O ESPÍRITO DAS ALTURAS
Fabio Carvalho
Mais ou menos quatro anos atrás, recebi um
telefonema do amigo Antônio Leão, pesquisador de cinema em São Paulo, colocando
à minha disposição um material em 16mm, que encontrara numa feira de
antiguidades. Ele me contou que se tratava de um registro raro do
ex-presidente Juscelino Kubitschek durante seu exílio em Portugal, em uma lata
sem identificações e que sua preocupação era que esse material estava avinagrando
e poderia se perder. A princípio relutei em aceitar, primeiro porque não estava
nem um pouco interessado naquele momento em trabalhar com imagens que não
tivesse produzido; segundo, não tenho muitos contatos na área de conservação e
preservação, por fim não queria pegar para mim mais uma questão para resolver.

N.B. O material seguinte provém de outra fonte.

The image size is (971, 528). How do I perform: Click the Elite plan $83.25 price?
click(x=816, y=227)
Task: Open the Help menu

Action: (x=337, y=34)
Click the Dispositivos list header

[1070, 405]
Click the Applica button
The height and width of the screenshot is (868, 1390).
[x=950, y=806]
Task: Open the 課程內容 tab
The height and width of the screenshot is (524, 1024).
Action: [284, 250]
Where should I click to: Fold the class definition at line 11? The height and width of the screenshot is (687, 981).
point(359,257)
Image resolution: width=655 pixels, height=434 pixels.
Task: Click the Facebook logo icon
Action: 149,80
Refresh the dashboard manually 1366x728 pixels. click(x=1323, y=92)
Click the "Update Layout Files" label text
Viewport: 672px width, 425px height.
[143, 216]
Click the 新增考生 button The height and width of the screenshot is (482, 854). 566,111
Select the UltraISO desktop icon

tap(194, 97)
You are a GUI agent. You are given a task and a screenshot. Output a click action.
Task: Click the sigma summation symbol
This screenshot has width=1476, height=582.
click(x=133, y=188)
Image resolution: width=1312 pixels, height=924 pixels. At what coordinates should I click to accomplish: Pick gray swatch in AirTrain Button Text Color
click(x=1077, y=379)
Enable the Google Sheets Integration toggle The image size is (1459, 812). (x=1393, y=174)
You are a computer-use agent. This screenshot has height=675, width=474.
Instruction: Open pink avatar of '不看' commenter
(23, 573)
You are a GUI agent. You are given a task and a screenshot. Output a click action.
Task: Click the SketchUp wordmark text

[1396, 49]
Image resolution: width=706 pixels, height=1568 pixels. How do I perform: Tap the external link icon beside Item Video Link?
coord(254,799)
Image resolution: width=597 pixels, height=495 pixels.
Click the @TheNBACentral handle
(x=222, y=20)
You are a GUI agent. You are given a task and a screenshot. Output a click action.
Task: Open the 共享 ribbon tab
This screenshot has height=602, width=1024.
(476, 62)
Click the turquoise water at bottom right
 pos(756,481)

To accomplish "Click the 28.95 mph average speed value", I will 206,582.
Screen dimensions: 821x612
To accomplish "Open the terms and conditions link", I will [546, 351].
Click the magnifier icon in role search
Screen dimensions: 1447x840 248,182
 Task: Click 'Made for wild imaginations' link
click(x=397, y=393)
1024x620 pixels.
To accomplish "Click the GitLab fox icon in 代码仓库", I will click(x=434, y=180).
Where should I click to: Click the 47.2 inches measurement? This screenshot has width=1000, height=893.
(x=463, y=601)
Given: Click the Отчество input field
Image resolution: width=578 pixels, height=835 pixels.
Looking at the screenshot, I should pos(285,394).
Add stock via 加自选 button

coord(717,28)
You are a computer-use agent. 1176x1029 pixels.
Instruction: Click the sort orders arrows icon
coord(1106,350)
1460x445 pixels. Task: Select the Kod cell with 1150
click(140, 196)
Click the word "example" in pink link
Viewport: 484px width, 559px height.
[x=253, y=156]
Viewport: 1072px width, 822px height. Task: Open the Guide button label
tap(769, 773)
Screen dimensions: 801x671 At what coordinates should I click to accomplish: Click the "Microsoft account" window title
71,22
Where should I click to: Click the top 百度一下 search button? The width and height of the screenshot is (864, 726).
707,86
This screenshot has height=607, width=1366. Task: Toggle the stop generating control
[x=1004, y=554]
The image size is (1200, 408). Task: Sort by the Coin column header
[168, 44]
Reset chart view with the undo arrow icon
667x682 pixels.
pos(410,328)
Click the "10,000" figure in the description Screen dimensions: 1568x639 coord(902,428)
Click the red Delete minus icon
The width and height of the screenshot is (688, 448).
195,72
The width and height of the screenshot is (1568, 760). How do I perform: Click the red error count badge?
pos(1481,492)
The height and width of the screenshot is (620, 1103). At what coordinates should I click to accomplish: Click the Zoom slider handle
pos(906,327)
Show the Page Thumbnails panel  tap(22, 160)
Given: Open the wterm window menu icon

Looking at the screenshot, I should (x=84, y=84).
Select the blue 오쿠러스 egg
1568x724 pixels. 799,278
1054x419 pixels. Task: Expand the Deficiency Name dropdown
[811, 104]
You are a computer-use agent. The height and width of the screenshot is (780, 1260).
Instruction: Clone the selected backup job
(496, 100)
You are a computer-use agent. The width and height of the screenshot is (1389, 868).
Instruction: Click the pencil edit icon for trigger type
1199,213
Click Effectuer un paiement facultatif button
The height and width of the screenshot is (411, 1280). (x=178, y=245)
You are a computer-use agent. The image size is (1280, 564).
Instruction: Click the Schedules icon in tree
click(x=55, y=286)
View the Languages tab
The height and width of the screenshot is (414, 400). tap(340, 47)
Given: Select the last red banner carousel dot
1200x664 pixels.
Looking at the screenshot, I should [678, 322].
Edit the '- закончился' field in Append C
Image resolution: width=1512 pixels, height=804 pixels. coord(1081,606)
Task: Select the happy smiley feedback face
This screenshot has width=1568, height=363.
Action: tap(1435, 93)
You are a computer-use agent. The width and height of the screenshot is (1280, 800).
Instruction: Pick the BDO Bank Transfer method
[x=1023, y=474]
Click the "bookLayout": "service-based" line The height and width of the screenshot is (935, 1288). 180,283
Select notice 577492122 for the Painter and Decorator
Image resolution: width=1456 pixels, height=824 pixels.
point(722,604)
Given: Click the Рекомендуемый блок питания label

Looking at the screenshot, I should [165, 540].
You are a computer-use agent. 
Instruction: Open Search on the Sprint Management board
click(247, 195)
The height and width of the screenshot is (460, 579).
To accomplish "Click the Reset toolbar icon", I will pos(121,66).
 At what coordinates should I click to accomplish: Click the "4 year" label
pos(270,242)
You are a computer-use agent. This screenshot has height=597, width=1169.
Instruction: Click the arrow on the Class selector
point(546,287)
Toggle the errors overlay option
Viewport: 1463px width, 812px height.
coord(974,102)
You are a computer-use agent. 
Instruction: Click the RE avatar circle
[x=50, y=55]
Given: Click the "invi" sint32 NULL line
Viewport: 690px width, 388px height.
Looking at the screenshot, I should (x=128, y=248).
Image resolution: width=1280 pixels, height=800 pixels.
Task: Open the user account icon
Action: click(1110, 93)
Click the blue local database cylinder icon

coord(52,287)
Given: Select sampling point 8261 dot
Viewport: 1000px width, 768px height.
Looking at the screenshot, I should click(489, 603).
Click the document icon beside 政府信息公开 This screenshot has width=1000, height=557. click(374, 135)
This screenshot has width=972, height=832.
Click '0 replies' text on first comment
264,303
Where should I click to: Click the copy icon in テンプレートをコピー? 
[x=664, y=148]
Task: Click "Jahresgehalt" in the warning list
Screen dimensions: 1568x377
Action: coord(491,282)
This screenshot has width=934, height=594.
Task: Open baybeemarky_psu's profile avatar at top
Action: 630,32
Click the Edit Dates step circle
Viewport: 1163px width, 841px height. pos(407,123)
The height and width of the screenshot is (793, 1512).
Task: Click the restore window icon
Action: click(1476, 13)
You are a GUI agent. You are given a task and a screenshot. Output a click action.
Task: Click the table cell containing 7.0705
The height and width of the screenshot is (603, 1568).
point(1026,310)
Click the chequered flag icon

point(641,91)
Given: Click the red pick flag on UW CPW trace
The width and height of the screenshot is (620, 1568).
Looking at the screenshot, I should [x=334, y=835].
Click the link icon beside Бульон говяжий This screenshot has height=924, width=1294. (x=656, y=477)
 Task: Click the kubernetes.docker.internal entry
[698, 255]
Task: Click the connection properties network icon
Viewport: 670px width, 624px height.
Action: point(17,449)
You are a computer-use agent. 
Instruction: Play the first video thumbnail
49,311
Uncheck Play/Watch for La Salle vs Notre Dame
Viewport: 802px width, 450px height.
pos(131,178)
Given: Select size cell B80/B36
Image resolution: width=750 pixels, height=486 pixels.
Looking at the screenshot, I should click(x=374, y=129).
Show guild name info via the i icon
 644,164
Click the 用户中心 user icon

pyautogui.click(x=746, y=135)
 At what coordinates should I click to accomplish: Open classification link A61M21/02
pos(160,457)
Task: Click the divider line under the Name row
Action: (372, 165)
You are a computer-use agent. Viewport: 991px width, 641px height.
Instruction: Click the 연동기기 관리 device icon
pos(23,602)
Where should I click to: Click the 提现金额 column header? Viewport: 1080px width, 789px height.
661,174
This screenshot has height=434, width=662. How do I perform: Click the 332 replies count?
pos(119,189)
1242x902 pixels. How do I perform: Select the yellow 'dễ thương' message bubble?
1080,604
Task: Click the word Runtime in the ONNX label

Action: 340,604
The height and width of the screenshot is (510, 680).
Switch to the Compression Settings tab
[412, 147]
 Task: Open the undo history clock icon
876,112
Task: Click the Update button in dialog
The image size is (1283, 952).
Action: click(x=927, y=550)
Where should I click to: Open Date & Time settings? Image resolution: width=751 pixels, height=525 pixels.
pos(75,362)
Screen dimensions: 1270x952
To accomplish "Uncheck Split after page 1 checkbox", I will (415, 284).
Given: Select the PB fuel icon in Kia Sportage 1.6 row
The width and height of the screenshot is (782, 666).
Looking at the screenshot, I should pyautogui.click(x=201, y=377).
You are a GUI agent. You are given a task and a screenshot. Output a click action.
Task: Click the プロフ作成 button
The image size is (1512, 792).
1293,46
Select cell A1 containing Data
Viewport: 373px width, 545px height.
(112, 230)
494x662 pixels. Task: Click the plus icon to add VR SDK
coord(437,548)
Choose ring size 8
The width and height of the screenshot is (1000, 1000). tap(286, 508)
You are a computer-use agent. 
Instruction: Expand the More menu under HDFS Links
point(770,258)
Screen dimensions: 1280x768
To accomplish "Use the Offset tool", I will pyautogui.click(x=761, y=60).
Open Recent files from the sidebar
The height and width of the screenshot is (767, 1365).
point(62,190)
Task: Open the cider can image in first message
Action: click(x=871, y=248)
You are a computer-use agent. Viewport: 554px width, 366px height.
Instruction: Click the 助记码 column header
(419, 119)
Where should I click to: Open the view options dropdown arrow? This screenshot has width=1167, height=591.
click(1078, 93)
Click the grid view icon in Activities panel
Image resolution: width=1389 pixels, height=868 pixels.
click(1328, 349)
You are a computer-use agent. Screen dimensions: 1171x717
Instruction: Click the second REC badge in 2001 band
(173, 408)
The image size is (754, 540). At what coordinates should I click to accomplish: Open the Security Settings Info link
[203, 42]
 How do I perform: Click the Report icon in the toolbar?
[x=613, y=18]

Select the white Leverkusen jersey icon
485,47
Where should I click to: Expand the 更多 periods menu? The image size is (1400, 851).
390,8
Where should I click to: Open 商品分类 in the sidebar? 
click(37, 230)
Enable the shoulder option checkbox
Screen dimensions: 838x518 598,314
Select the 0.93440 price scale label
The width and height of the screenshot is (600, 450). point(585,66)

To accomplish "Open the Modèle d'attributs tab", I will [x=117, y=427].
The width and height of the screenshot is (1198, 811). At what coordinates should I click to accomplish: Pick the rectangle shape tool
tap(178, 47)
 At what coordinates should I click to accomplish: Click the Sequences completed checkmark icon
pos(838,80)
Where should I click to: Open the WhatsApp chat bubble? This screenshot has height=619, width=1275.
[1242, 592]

Estava com uma série de projetos engastalhados, não tinha disposição nenhuma em
arrumar mais um problema para minha acidentada trajetória cinematográfica. Aos
poucos fui convencido pelo Paulo Augusto Gomes e pela Isabel Lacerda a comprar
a idéia e ver no que ia dar. Recebi pouco mais de duas horas de filme p&b
revelado. A partir de então como mágica as coisas começaram a mudar. Há muito
pensava em tirar minha produtora de cima da mesa da sala do apartamento em que
moro, coisa que causava enormes transtornos e inadequações. Foi quando surgiu a
oportunidade, através de um arquiteto, de alugar um apartamento chamado duplex
nas alturas do edifício JK, bem no coração da cidade. O espaço era extraordinário,
todo reformado, novinho em folha, perfeito para o estúdio que eu desejava ter,
coisas de arquiteto. Aí veio o problema: muito caro para minhas parcas
condições. No ato fiquei sabendo através da corretora, que tinha outro igual a
esse, só que sem benfeitorias, bem mais barato. Perto do primeiro, era muito
mais simples, mesmo assim me encantou de chofre. Não demonstrei entusiasmo e
ofereci quase a metade do que a proprietária pedia, ela aceitou. Passados mais
de três meses que agora o filme estragava na minha casa, já não disfarçava
minhas preocupações. Numa roda de velhos conhecidos na mesa do botequim,
comentei meu problema, nesse momento um deles, diretor financeiro de uma grande
empresa, me perguntou do que eu precisava para tocar o projeto. Respondi que
precisava urgentemente digitalizar tudo, antes que se perdesse para sempre.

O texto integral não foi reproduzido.